If conservatives think the opinion-molders in American culture are biased against them, they are correct.
Just for fun I used Google’s Ngram feature to track the use of some pejorative political terms. Ngram traces how we employ language and particular words and phrases over time. It uses Google Books as its database. It reports how frequently words and phrases appear in books from year to year. I limited my searches to American sources and excluded other English-speaking countries.
Initially, I searched to find out the frequency of the expressions “far right” and “far left.” “Far right is in red, “far left” in blue. You can find the answer if you click on comparison-far
As the chart shows, each term was used about as frequently as the other until around 1960. I suspect that most of the uses of “far left” and “far right” were not political at all. Instead, they appeared in sentences such as, “When looking for the highway exit, keep to the far right.” But around 1960 prominent writers began smear conservatives like Barry Goldwater and Ronald Reagan as “far right.” A disparity opened up between the terms that persists today.
In the next chart, we see a similar discrepancy between “left wing extremist” and “right wing extremist.” Authors are much more likely (by several orders of magnitude) to refer to someone as an extremist of the right than as an extremist of the left. Click on comparison-extreme wing
This discrepancy also arose during the 1960s. That’s pretty ironic: The 1960s was during the Cold War, when the world was threatened the Communist powers. The Communist nations were governed by totalitarians who by any definition were “far left” or “left wing extremists.” They had enslaved a third of the human population, amassed a huge nuclear arsenal, repeatedly committed acts of aggression against other countries, and were feeding internal subversion in the U.S. and other free nations. Yet when faced with this threat, American opinion-molders preferred to hurl insults at the political right!
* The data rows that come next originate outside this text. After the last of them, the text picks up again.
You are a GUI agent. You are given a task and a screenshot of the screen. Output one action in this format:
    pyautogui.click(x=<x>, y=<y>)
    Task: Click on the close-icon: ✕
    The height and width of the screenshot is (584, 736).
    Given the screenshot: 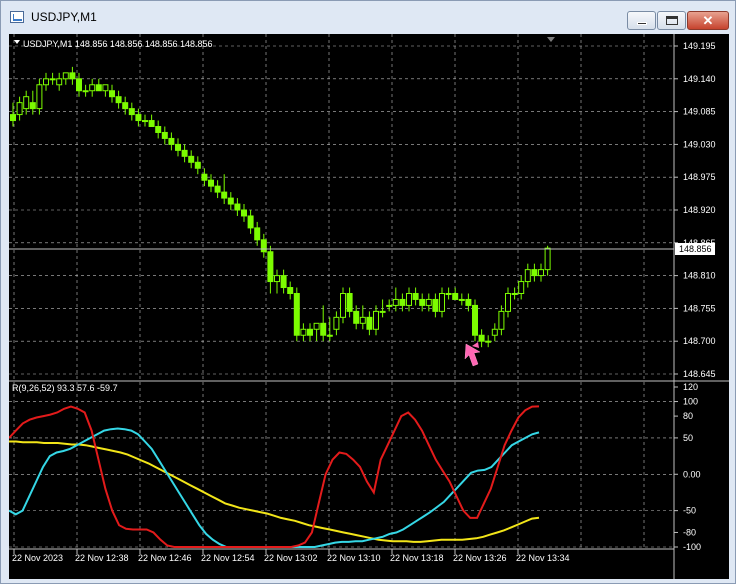 What is the action you would take?
    pyautogui.click(x=708, y=20)
    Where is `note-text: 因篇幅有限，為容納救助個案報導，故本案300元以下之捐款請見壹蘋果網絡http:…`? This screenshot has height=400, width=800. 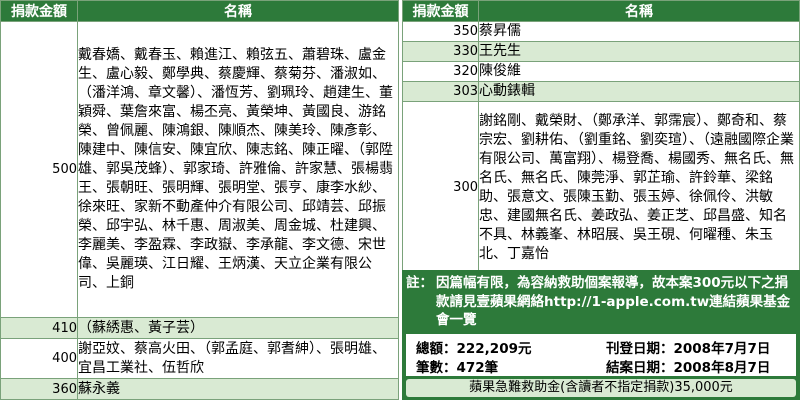 note-text: 因篇幅有限，為容納救助個案報導，故本案300元以下之捐款請見壹蘋果網絡http:… is located at coordinates (614, 302).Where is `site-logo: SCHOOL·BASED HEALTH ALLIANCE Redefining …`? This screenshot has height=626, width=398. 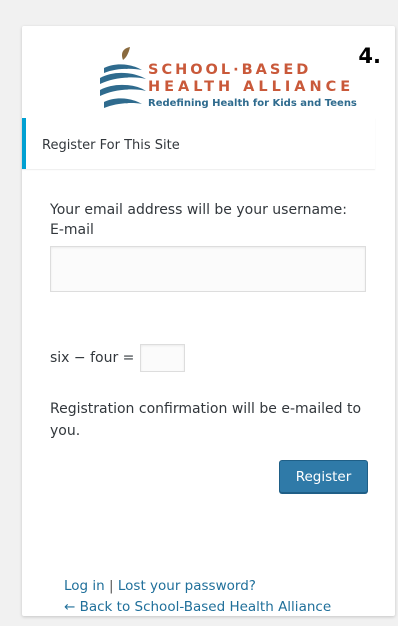 site-logo: SCHOOL·BASED HEALTH ALLIANCE Redefining … is located at coordinates (227, 78).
I also compared “ultra-conservative” with “ultra-liberal” and “ultraconservative” with “ultraliberal.” Here, the discrepancy is just as marked. But it began earlier in the 20th century—probably with abuse directed against conservatives who opposed the “progressive” movement and the ensuing New Deal. Click on comparison-ultra
This underlying bias helps explain why, other things being equal, principled conservatives tend to have more difficulty being elected to office than candidates perceived as “liberal” or “pragmatic.” Principled conservatives not only face their election opponents; they have to deal with the literary/media culture as well.